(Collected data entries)
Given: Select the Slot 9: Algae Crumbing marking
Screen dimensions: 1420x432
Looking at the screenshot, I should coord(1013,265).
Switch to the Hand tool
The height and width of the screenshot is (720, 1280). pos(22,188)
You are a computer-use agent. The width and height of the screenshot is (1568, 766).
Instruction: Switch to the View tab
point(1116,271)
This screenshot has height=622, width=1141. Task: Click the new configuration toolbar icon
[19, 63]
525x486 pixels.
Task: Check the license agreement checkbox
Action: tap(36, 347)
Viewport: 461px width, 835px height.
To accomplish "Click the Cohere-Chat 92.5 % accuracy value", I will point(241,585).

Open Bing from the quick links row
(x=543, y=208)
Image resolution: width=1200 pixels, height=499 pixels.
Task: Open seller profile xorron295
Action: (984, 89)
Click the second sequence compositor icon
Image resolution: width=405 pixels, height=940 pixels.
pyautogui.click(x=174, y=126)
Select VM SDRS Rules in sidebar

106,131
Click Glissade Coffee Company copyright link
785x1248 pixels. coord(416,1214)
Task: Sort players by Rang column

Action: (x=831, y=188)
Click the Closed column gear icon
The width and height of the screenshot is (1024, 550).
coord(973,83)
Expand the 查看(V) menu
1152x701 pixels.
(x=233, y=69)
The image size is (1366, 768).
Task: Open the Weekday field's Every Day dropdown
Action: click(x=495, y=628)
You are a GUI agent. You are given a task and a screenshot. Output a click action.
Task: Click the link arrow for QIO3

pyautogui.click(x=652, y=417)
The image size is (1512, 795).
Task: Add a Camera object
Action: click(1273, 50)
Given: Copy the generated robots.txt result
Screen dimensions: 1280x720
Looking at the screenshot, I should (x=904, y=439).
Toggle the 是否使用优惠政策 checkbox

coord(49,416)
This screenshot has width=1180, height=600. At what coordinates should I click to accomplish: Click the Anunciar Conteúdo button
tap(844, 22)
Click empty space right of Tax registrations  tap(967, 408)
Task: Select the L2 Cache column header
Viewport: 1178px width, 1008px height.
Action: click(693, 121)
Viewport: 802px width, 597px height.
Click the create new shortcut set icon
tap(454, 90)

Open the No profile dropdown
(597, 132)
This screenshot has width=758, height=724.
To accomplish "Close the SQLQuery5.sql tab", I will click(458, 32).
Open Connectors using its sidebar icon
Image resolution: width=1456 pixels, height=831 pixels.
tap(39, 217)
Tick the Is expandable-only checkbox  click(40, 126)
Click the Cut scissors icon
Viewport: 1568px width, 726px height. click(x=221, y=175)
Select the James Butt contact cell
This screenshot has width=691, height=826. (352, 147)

● **Activity**: Transcribe the lines above between the line holding "This screenshot has height=622, width=1141." and the line holding "Viewport: 461px width, 835px height.", inclusive, exactly as they stand and with nothing added.

● **Solution**:
This screenshot has height=622, width=1141. Task: Click the new configuration toolbar icon
[19, 63]
525x486 pixels.
Task: Check the license agreement checkbox
Action: tap(36, 347)
Viewport: 461px width, 835px height.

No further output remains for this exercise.